I'm not saying removing statistics completely, I'm sayng letting you determine the success-failure rather than a random dice. Dices simplify things, sure, but frankly they're overdone. I'd rather see a hybrid between "Do it yourself" and "Let the computer figure it out" - The balance isn't what Bethesda came up with, but to me it is a step. If you want me to get into it, I could - I have a good idea how I'd like to see things.
I just want something that says "You can try your hand at it, but at that skill your character has? you're more lilkely to shoot your eye out, kid." If roleplaying is playing someone else, then I'd rather play that person rather then just determine what he says and who he is. It's a simplified system that worked well back then, but today we have tons of games going off stats alone and letting the computer play the game for you, you just decide what lock to pick or what stat to raise.
Frankly, the best Stat-based game I've ever played was Quest for Glory
Per said:
nemetoad said:
Fallout 1/2: Again, somewhat linear main quest. Has more options to handle things throughout it, but you still have a limit of three end results (You failed, you were evil, you were good mainly).
Is that what "linear" means?
I look at it this way: Fallout 1, you start out as the one chosen to look for a water chip. Halfway through, you need to bring that back and go after the Master, or the game ends. You beat the master, blow him up, whatever. It's the same no matter what you do, or you get the game over of you becoming a mutant. The only thing that majorly changes depends on what you did OUTSIDE the main quest. That's where the freedom reigns.
A comparison would be... Chrono Trigger. You go through the game, the ending has many ways you can do it, but the end result is still the same with a few changes.

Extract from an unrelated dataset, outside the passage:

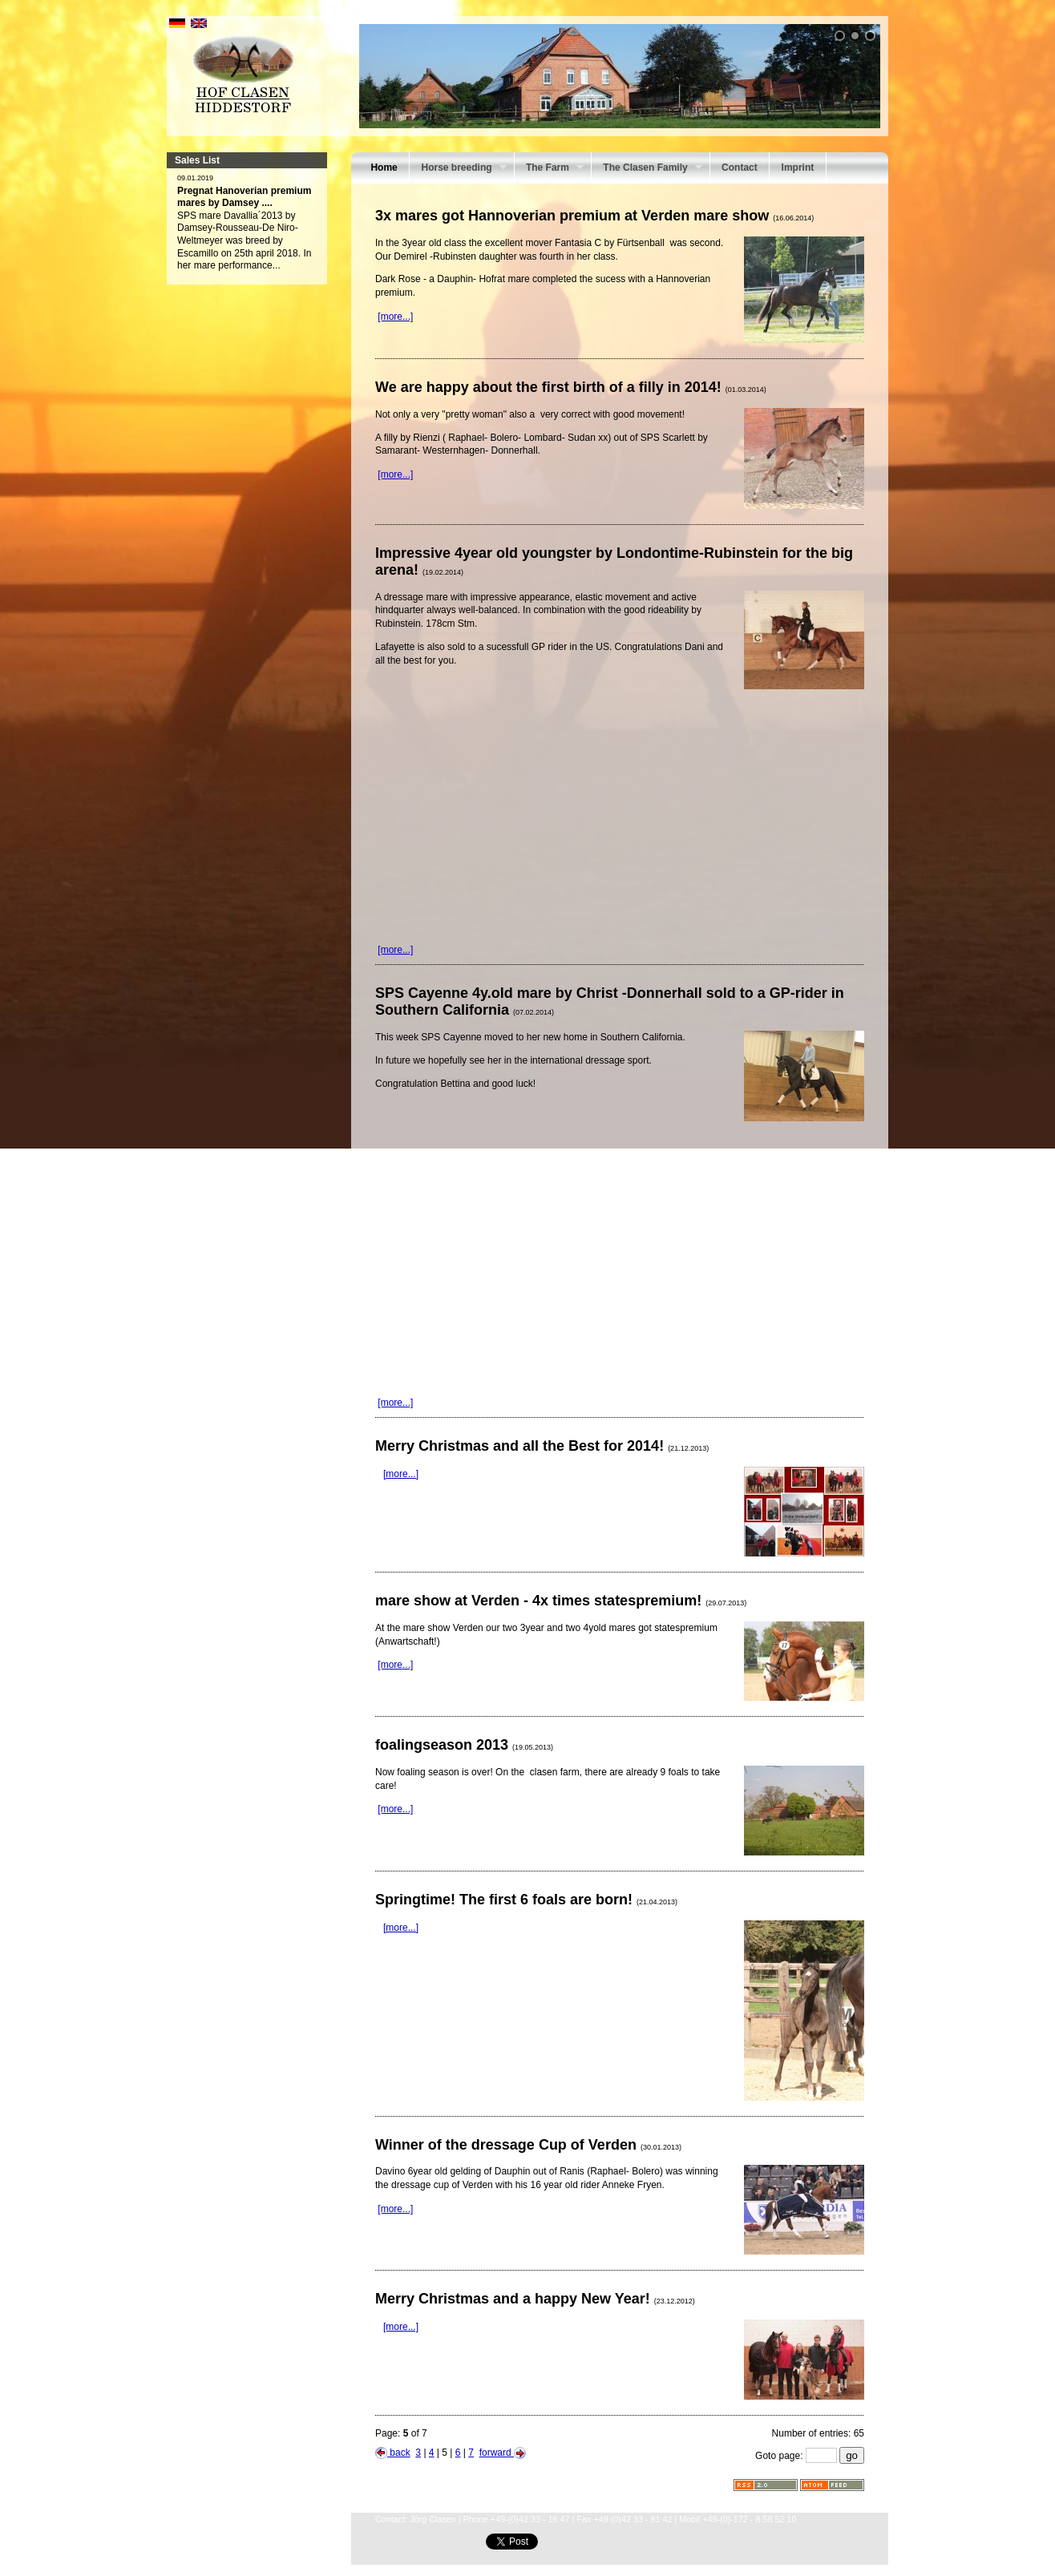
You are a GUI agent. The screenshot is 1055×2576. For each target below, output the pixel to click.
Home (383, 167)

Or Halo as a shooter. Throughout levels, you have many paths you can choose from, but the end result is still the same. Linearity with choices along the way.

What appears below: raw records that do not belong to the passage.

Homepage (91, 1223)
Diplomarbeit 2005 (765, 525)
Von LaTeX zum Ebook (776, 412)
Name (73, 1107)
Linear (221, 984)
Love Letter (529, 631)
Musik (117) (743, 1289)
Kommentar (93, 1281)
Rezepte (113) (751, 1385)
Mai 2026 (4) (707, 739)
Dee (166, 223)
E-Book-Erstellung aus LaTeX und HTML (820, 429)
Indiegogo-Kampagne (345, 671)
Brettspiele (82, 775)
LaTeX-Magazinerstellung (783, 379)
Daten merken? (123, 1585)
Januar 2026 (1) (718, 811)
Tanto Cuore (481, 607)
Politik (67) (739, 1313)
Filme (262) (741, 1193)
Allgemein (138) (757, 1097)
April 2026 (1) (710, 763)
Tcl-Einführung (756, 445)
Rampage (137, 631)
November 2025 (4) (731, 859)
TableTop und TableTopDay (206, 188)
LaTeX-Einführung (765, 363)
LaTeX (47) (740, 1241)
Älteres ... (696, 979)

I really can't speak much about Fallout 2's because I haven't beaten it yet, but there's still the linear and static events that cannot ever change, cutting back on your freedom to about the same level as Fallout 3. The only difference is side quests and the number of ways you can avoid blowing someone's head off. And note: This isn't because it's isometric of first person, it's how the game was set up.
It makes me think of Soul Reaver, which you can consider a third person adventure game of course. "Free will is an illusion."